Anyhow, I’d done my usual trick and gone to work without a wallet. My iPhone has Apple Pay and my Android phone has the Vodafone Wallet / Vodafone Pay system that I wrote about earlier. So far this week I’ve visited the local co-op to get some milk, bought some diesel, used a vending machine and even bought a few bags of chips – all using my phone and the contactless payment feature.
The M6 Toll, as you’d expect, has contactless readers at the toll booths, but as I pulled up I found that two cars were both stuck in the lanes and there was a lady in a fluorescent jacket running around trying to help the drivers.
Now, two things struck me as weird. Firstly, it’s very rare that you actually see “staff” at local toll booths any more. Back when the road opened there were several of them and there’s a lovely building where they can go and have a cup of tea in their breaks. Now, you rarely see anyone in a booth and it’s mostly automated. If everything else fails, you push a button and talk to someone in an office somewhere while a drivers in queue of cars behind you start getting annoyed.

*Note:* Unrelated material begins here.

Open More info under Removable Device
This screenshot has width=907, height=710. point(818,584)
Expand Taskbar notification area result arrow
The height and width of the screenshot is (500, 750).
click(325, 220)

Secondly, I couldn’t understand why these drivers were stuck. The one in front was waving her phone around at the machine but nothing was happening, and the lady in the jacket was talking to the other driver.
After quite a wait, I found out why. The M6 Toll accepts contactless payments, but they don’t do contactless payments on your phone. Whether it be Android Pay, Vodafone Pay or Apple Pay, it simply doesn’t work. You HAVE to use a contactless card. If you, like me, went out without one, you’re stuck.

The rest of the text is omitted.